Within the listing below, show every line that contains the word "Facebook".

_Exercise input_
====================
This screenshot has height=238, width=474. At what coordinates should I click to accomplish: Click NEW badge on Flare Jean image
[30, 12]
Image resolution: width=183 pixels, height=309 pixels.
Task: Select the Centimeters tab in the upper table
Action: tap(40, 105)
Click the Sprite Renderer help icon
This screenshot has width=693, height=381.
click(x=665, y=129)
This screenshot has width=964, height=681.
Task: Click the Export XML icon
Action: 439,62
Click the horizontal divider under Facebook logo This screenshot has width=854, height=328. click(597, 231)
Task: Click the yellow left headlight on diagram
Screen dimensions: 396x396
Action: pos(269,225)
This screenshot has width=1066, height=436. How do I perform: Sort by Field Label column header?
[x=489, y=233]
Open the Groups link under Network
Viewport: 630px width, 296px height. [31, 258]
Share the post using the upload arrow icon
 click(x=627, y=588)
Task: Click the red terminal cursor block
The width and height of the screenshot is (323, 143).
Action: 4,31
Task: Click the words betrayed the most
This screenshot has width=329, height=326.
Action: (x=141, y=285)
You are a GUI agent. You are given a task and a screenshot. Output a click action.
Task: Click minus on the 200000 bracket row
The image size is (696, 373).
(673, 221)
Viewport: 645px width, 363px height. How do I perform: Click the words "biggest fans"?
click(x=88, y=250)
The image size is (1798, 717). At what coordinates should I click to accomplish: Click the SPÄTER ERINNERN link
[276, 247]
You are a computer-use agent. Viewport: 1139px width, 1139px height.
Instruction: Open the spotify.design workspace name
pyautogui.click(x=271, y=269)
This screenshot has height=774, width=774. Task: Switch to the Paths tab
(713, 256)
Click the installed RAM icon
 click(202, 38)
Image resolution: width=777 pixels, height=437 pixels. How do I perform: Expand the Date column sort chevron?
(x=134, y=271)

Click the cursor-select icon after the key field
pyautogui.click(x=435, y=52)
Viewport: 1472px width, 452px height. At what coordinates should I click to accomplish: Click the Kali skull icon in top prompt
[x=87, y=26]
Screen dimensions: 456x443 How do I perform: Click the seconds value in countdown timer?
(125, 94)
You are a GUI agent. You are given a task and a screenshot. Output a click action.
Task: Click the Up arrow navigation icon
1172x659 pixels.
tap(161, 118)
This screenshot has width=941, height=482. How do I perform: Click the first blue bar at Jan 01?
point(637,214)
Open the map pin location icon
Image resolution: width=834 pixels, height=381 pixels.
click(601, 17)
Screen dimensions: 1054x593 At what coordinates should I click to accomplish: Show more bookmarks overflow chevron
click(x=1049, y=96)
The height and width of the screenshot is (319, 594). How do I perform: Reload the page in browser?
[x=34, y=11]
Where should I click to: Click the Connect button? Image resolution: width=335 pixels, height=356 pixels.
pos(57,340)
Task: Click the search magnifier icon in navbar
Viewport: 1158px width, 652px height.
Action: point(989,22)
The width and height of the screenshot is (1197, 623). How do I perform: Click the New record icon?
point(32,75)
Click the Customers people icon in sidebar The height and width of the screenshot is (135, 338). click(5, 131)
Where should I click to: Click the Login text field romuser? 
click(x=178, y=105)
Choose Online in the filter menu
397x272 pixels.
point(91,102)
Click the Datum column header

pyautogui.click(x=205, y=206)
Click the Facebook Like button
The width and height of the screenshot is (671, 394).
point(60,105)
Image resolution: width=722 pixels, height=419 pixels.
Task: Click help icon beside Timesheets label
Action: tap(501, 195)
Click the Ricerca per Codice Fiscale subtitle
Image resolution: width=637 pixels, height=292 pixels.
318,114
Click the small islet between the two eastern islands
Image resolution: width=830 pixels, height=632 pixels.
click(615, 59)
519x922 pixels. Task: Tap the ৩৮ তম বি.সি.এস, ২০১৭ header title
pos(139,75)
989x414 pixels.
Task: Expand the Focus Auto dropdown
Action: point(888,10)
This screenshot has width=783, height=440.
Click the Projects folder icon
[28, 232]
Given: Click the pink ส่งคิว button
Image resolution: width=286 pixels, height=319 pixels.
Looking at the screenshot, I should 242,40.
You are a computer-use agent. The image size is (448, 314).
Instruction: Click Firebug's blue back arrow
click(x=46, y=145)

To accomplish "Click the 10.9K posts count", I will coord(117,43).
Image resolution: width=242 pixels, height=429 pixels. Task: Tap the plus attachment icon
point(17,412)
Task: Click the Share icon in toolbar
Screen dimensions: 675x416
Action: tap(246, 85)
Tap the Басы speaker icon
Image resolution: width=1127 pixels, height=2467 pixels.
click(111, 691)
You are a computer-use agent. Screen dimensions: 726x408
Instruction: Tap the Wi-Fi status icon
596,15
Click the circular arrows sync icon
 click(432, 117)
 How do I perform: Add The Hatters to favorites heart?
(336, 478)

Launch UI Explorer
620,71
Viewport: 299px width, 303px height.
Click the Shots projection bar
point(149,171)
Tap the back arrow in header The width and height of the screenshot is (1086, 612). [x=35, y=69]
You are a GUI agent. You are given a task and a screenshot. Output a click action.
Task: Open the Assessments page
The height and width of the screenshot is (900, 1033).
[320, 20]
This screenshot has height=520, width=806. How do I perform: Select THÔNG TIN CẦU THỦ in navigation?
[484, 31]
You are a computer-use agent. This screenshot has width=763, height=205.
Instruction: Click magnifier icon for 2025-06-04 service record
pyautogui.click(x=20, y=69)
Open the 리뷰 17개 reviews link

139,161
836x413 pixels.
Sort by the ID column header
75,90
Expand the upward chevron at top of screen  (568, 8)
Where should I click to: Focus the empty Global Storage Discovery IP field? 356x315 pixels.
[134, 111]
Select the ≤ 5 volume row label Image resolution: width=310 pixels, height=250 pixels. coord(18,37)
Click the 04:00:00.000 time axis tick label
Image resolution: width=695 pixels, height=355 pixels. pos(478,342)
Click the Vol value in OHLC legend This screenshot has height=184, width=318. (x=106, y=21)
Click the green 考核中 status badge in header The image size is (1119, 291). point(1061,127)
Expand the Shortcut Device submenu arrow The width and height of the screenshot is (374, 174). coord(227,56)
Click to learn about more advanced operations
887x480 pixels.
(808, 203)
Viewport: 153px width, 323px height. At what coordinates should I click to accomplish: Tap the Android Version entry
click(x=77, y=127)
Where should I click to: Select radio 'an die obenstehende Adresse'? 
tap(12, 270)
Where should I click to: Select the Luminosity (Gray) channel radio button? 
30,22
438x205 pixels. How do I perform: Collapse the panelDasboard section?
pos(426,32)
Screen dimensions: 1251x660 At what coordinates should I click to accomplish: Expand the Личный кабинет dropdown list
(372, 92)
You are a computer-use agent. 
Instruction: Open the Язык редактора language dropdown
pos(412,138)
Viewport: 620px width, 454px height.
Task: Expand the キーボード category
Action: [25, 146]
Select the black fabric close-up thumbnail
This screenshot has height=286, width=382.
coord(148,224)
====================
_Result_
Click the horizontal divider under Facebook logo This screenshot has width=854, height=328. click(597, 231)
Click the Facebook Like button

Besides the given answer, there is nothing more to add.